She is rescued by Herb Lee, an urbane and charismatic New York publisher, 30 years her senior and very rich. He loves her because she's an "original" and can give him back his youth. Surprisingly, Pippa loves him in return. "I always knew you were no good," wails Herb's wife, "a predator of the worst kind, the unconscious kind." Not even Gigi's suicide can taint their happiness, and Pippa sets about training herself to be good. So begins her second transformation into the perfect wife, mother and cook.

The novel opens as Herb, now 80, has liquified his assets to secure the saintly Pippa's future. The couple have moved into a retirement community for the filthy rich. They're entertaining Herb's literary friends, and we find Pippa in her immaculate kitchen, "lighting a small blowtorch and turning it on 15 pots of crème brulée". No wonder she's sleepwalking.

Beloved by all, yet never quite at home in Herb's hyper-civilised milieu, she befriends the damaged Chris, a failed born-again Christian. Meanwhile, her sleepwalking (and driving) allows Pippa to surrender the control she has longed to lose, and regress into night-time binges of chocolate cake and chain-smoking.
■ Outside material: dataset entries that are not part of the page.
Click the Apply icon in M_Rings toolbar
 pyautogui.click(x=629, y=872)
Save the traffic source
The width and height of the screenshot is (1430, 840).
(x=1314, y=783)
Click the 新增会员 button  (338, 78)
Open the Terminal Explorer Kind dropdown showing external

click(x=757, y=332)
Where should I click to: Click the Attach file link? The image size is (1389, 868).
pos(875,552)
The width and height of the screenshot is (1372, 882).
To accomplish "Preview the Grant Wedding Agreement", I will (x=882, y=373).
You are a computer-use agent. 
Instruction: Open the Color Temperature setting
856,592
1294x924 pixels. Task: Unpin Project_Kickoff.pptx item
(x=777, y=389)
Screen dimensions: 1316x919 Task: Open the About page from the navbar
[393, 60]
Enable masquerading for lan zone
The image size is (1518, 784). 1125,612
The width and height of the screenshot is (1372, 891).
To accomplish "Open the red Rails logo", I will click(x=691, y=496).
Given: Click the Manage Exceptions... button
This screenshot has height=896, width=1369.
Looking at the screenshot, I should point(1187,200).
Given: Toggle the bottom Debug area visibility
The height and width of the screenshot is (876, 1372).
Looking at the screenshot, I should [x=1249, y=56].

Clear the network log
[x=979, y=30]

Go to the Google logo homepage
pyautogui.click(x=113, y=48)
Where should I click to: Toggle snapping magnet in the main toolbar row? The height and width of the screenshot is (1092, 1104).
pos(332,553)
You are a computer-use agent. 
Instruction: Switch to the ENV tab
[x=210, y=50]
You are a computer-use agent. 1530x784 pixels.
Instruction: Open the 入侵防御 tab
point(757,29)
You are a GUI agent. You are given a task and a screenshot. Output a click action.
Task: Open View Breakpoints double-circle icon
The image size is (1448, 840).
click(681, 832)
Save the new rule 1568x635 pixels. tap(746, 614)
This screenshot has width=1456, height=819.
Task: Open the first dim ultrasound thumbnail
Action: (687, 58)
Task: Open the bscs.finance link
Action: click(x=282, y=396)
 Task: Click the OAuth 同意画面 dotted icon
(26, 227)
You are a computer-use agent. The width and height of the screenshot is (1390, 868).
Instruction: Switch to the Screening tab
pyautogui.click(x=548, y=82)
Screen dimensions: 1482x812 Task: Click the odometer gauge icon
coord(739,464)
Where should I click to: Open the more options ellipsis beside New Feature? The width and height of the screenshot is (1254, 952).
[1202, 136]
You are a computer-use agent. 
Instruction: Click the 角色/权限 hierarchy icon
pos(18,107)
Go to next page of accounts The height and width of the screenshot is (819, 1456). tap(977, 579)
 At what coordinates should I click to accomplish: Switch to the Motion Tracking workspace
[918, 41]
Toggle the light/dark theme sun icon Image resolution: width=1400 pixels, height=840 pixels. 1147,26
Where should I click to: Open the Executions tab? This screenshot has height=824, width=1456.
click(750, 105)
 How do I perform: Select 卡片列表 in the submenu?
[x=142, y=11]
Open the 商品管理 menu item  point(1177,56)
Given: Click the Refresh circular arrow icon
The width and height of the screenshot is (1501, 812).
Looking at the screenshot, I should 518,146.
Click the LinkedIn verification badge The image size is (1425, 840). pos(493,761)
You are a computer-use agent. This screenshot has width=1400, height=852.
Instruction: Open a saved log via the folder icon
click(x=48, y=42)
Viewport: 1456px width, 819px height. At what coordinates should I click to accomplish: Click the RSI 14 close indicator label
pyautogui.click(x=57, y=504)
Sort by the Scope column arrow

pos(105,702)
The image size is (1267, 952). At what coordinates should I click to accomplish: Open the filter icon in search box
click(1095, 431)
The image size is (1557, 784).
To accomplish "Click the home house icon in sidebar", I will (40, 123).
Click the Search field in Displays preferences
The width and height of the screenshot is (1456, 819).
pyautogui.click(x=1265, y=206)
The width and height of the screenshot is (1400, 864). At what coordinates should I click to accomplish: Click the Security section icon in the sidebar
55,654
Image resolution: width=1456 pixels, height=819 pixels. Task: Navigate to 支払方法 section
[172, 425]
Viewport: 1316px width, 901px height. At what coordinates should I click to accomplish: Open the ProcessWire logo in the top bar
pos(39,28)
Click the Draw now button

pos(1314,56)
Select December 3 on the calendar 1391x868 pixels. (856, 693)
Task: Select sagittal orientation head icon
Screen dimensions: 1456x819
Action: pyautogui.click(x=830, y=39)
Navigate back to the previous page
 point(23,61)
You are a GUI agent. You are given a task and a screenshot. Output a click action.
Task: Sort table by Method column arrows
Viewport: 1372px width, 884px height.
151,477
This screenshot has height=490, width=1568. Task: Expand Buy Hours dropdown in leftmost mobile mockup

Rebecca Miller is the daughter of Arthur Miller and the wife of Daniel Day Lewis, though her writing requires no external supports. She's at her best in the central section, a first-person narrative wherein Pippa recounts the bizarre events of her youth. The seduction of her high-school teacher is startling, painful and told with great sensitivity, and Mr Brown is a beautifully realised creation. There's an episodic quality here that hints at Miller's background in short stories. Vivacious and intense, these chapters are bound by a consistency of tone and voice lacking in some of the third-person sections. The novel's beginning, in particular, feels strained.

Her psychology is often penetrating, especially about the mother-daughter bond, "a deadly sweet and voracious passion". The writing is rich in striking images. A glance is "like a magpie spotting a rhinestone". The nests of brown-tail moths look like "cotton candy with worms in it".

The conclusion is a pile-up of calamities, though not without the obligatory reconciliations and epiphanies. There's even a promise of liberation for Pippa, who hitches a ride in Chris's van and, like so many other characters in American fiction, heads west towards an empty horizon.